Despite growing concerns about China’s global involvement in key infrastructure, Germany is relying more on Huawei for 5G network rollout than for 4G network. This is shown by a report by the Danish telecommunications consultancy Strand Consult. Accordingly, 59 percent of the 5G-RAN (Radio Access Networks) in Germany are attributable to Huawei. With the 4G networks it is 57 percent. Huawei has repeatedly denied that its network components pose a security risk. That has been proven wrong time and time again.
Chinese authorities have reportedly diverted data streams hosted by Chinese service providers from other countries. In 2018, China was found to have installed listening devices at the African Union (AU) headquarters. In addition, secretly collected data from the AU was sent to a system in Shanghai every evening.
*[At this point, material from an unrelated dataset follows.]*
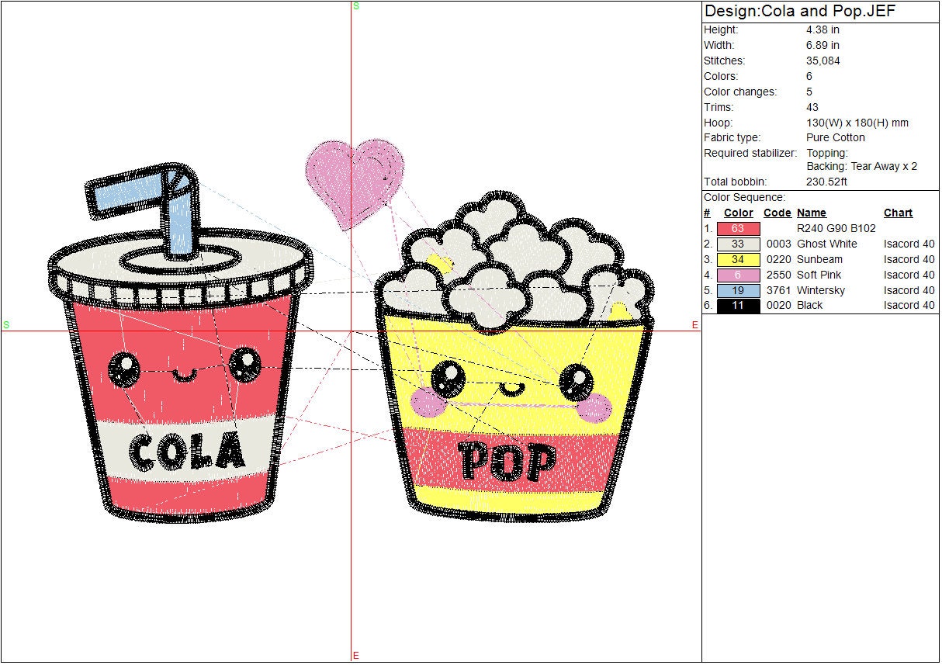The width and height of the screenshot is (942, 665).
Task: Click the R240 G90 B102 color name
Action: (836, 229)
This proves that China is infiltrating important communication channels of other countries. And that compromises both citizen privacy and national security.
KPN, one of the largest mobile operators in the Netherlands, launched an investigation in 2010 and found that Huawei posed a risk. Accordingly, Huawei employees were able to intercept all telephone numbers within the network – including those of the Dutch prime minister and the numbers of Chinese dissidents in the Netherlands. They were also able to see which connections were being monitored by the Dutch police and secret services. This report was only made public last year.
Given Germany’s dependence on China, the Federal Republic is just as vulnerable to threats from Beijing as it was from Russia before. Germany does not take the security threat posed by China seriously. For a long time, critics have warned in vain about the security risks posed by Nord Stream 2.
Berlin, on the other hand, has argued that Russia would not use energy as a weapon. That has now turned out to be a dangerous illusion. It is quite possible to do without Huawei. Many European countries, especially in Northern and Eastern Europe, do not use Huawei network technology. You are aware of the security risks.
Huawei has patented technology that can identify Uyghurs, a Muslim minority living primarily in China’s Xinjiang, from within a crowd. The Chinese authorities are accused of targeting them with this high-tech surveillance technology and imprisoning many of them in “re-education camps.”
Among other things, children are forcibly separated from their parents there. The brutal suppression of the Uyghur people supported by Huawei shows why we, as consumers and as a society, need to be careful about who we do business with.